(TEXTE EXTRAIT):
La « bulle » de Bruxelles a littéralement exulté, dimanche 7 mai, quand le score confortable d’Emmanuel Macron (65,5 % des voix, selon les premières estimations) s’est affiché sur les écrans, à 20 heures. C’était un peu « son candidat » : le leader d’en Marche !, désormais huitième président de la République française, est un pro-Europeen revendiqué, ni de gauche ni de droite, totalement compatible avec cet esprit de compromis qui anime en permanence les institutions européennes. Un jeune dirigeant de 39 ans, qui promet de réformer l’Europe sans la détruire, et éloigne pour au moins cinq ans le risque d’une extrême droite europhobe au pouvoir en France.

Pour les milliers d’experts, de lobbyistes et de fonctionnaires travaillant dans le quartier européen de Bruxelles, traumatisés par des années de crise (Grèce, euro, migrants, Brexit), Macron est le nouveau visage de l’espoir. Qu’ils soient Français, Belges, Allemands ou Grecs.

« C’est la chance de l’Europe, cet homme ! »

Une partie d’entre eux, pour certains « En marche ! » depuis déjà plusieurs mois, s’était donné rendez-vous dimanche soir au Wild Goose, un pub irlandais à 200 mètres à vol d’oiseau du siège de la Commission et du Conseil européen. « Ma joie est énorme » répète en boucle Pauline Tawil. Yeux rieurs, cheveux blonds au carré, elle précise être « en marche depuis six mois. Au debut on n’y croyait pas, on ne pensait pas qu’il avait une chance et maintenant ! ».

« J’espère que les chantres de l’austérité budgétaire en Europe vont l’entendre »

A 33 ans, cette jeune lobbyiste estime que « L’Europe ne va pas bien du tout, mais avec un score du Front national en dessous de ce qu’on craignait, j’espère que cela va créer une dynamique. Macron, c’est un homme qui veut réconcilier les gens. J’espère que les chantres de l’austérité budgétaire en Europe vont l’entendre, que les Allemands vont faire un pas vers le Sud de l’Europe. C’est la chance de l’Europe, cet homme ! »

(EXTRAIT DES DONNÉES):
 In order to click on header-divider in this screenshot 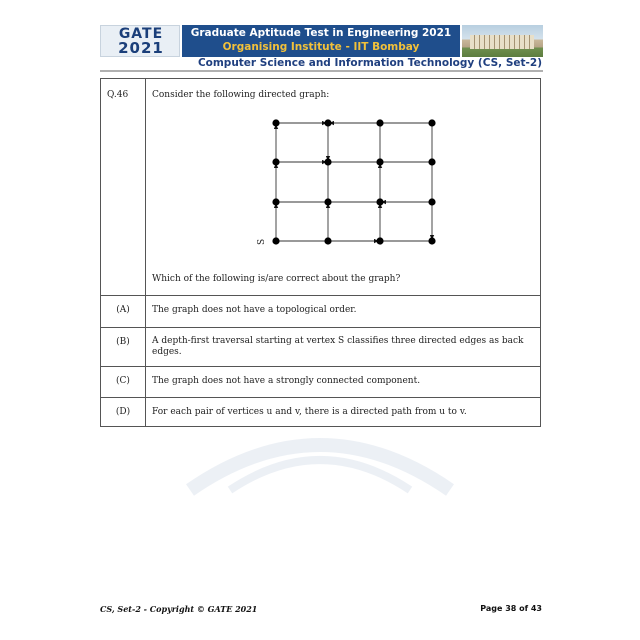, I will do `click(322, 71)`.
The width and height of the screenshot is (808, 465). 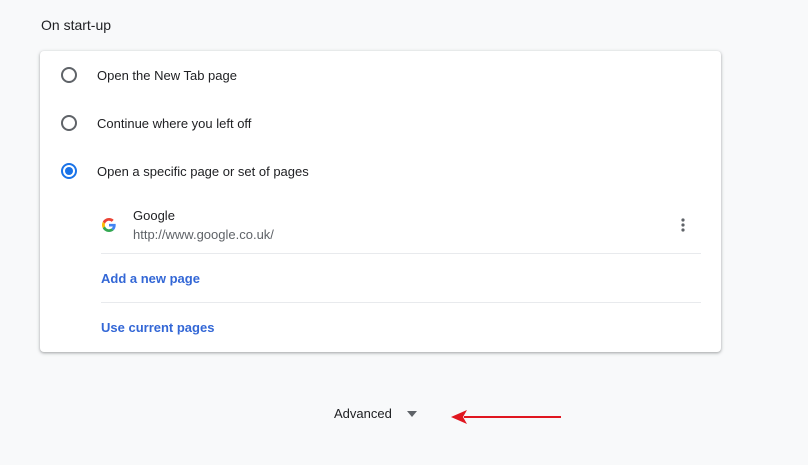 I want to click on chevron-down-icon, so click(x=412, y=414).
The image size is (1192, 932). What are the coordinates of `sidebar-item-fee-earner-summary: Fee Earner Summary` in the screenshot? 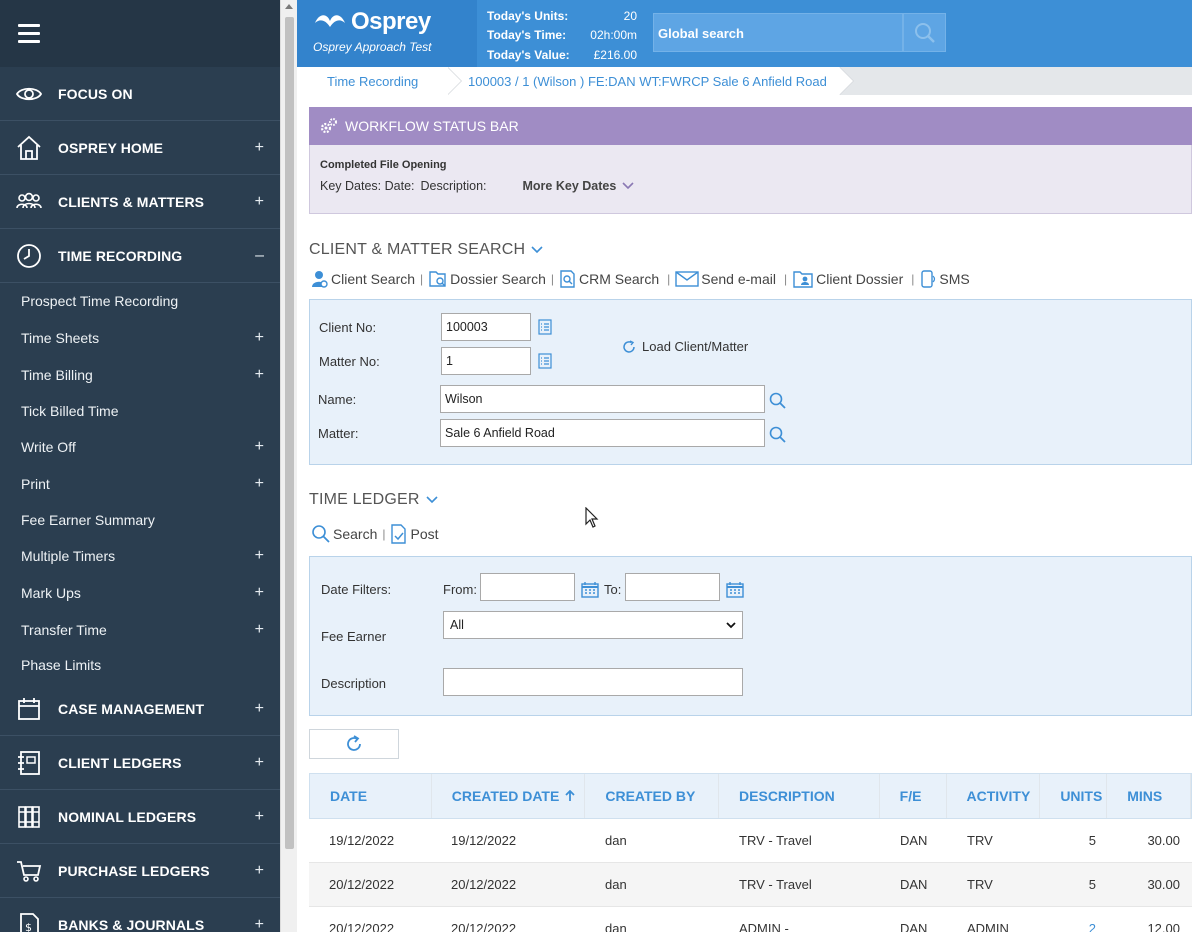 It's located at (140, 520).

(LISTE DES TÂCHES):
(1) Traduisez en anglais la phrase suivante du texte extrait : « Pour les milliers d’experts, de lobbyistes et de fonctionnaires travaillant dans le quartier européen de Bruxelles, traumatisés par des années de crise (Grèce, euro, migrants, Brexit), Macron est le nouveau visage de l’espoir. »
(2) Prolongez l’article sur l’accueil de la victoire de Macron à Bruxelles, en reprenant après sa dernière phrase.

(CORRIGÉ):
(1) For the thousands of experts, lobbyists and civil servants working in the European quarter of Brussels, traumatized by years of crisis (Greece, the euro, migrants, Brexit), Macron is the new face of hope.

(2)
Déjà croisé lors de la soirée du premier tour, Pieyre-Alexandre Anglade, le jeune référent d’En Marche ! Belgique, est submergé par les messages de félicitations et il est très courtisé. « Pour réformer l’Union, il faut réformer la France. Si le pays veut obtenir des avancées et peser dans le débat européen, il faut qu’elle se soigne », affirme cet assistant parlementaire de l’eurodéputé libéral tchèque Pavel Telicka. « Je suis arrivé à Bruxelles en 2010, en pleine crise grecque, Macron est notre premier événement positif depuis longtemps, depuis 2005 et le non au référendum français sur la Constitution », estime ce tout juste trentenaire.

Oriane Schoonbroodt est une collègue de M. Anglade au Parlement européen. Elle est Belge, mais elle trouve que l’élection de Macron « va apporter un nouveau souffle génial. J’ai le même âge que lui, on l’a vu au Canada avec Trudeau, au Luxembourg [avec Xavier Bettel], en Belgique [avec Charles Michel], on ne peut pas éviter qu’une nouvelle génération arrive au pouvoir ! » . Elle aussi veut croire à une « dynamique européenne » pour ce président « qui est libéral de gauche », estime-t-elle.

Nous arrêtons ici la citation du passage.